Editorial: Epigenetic and transcriptional networks underlying ventricular and atrial arrhythmias

Editorial on the Research Topic
Epigenetic and transcriptional networks underlying ventricular and atrial arrhythmias

In the last 30 years, the genetic basis of cardiac electrical phenotypes has been extensively investigated by many research laboratories (1). Recent results have suggested that cardiac electrical diseases, such as ventricular and atrial arrhythmias, are complex traits influenced by a combination of genetic and environmental risk factors that contribute cumulatively to disease predisposition. It is clear that epigenetic modifications such as DNA methylation, histone modifications and non-coding RNA-based mechanisms are the molecular targets for disadvantageous environmental stimuli and may lead to the onset and progression of arrhythmias (2, 3). However, understanding the functional impact of epigenetic and transcriptional networks in arrhythmias is still at its early stage. The main challenge is to elucidate the molecular mechanisms of those epigenetic and transcriptional networks and determine how the changes of these networks give rise to various ventricular and atrial arrhythmias. Such knowledge will further advance the understanding on the pathogenesis of cardiac electrical diseases. This thus becomes the aim of the current special Research Topic. A total of four articles (one Review, one Case Report, and two Researches) have been published in this Research Topic, and the unique contributions of each articles are summarized as follows.

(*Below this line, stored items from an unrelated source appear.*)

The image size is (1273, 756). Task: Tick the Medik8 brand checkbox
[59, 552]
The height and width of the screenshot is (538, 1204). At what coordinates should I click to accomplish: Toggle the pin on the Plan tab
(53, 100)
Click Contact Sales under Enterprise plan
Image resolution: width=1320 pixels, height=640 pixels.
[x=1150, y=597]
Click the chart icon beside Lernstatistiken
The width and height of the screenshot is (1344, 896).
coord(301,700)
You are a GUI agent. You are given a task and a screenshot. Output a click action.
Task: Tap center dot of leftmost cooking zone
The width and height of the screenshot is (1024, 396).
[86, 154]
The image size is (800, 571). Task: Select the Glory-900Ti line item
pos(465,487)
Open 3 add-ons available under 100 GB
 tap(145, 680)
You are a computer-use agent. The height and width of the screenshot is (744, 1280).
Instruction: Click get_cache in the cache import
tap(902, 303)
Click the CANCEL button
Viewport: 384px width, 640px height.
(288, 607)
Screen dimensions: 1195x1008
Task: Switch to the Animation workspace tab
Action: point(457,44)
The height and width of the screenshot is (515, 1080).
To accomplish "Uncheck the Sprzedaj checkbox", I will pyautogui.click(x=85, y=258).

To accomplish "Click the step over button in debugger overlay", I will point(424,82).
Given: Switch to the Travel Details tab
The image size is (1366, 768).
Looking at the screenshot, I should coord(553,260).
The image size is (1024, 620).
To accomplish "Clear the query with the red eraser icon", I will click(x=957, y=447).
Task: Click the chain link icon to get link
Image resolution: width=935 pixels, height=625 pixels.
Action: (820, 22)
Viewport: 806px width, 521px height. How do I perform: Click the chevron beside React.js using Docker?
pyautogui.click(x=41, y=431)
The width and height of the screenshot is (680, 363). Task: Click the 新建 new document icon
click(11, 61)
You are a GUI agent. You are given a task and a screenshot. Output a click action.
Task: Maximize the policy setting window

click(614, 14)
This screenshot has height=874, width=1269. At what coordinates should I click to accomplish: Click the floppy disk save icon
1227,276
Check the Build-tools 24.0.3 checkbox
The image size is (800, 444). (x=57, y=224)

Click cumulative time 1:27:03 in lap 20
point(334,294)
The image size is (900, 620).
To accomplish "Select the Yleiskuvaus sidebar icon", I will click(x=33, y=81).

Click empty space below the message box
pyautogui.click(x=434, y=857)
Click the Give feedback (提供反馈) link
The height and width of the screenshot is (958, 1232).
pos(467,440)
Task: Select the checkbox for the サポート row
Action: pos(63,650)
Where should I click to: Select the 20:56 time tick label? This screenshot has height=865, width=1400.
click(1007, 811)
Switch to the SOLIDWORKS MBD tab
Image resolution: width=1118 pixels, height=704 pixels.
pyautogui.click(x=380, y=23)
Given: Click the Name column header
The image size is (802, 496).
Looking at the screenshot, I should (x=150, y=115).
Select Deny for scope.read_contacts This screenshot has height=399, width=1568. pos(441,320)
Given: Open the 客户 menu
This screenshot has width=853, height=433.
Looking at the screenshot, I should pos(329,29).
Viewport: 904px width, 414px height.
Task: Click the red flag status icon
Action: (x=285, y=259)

The Review contributed by Li D. et al. provides state-of-the-art view on the epigenetic mechanism of atrial fibrillation (AF) as well as their implications in therapy. AF is the most common arrhythmia and it has a worldwide prevalence of 1.5–2% in the general population (4). In this review, the authors summarized AF associated epigenetic regulation through DNA methylation, histone modifications and chromatin remodeling, and non-coding RNAs. They also discussed epigenetic therapeutic implications in AF. In addition, authors discussed some useful tools such as Chromatin immunoprecipitation (ChIP) and ChIP-seq which were usually used in the study of AF. Finally, authors provided some insights in the budding areas such as using computational model and machine learning to better associate epigenetic changes with AF.

The research by Zhang et al. performed an integrative analysis using PubMed, Medline, China National Knowledge Internet (CNKI), and Wanfang Database to study the genetic characteristics and transcriptional regulation of sodium channel-related genes in Chinese patients with Brugada syndrome (BrS). BrS is an inheritable arrhythmogenic disease which is prone to polymorphic ventricular arrhythmia and sudden cardiac death (5). To date, 23 genes have been found to be related to Brs, and gene SCN5A account for 20–30% (6). In this research, total of 27 suitable studies involving Chinese BrS patients who underwent the SCN5A gene test were included. After analyses, authors found that the distribution of mutations/variations in Brs was region specific in China. Furthermore, post-transcriptional modifications (PTMs) throughout the Nav1.5 protein might be involved in the regulation of the pathogenesis of BrS. In addition to BrS, Danon disease (DD), a rare genetic disorder, was investigated in the Case Report by Li Z. et al.. DD is a glycogen storage lysosomal disorder which usually lead to multisystem syndromes but can also present as cardiac-only symptoms (7). Li Z. et al. reported a novel c.741+2T>C mutation in gene LAMP2 which caused DD. This mutation led to extra 6-bp preservation of intron 5 at the junction between exons 5 and 6 during transcriptional processing of the LAMP2 mRNA, which creates a stop codon and truncated the LAMP2 protein. Together, these two studies highlighted the roles of genetic characteristics and transcriptional regulation in rare arrhythmogenic diseases.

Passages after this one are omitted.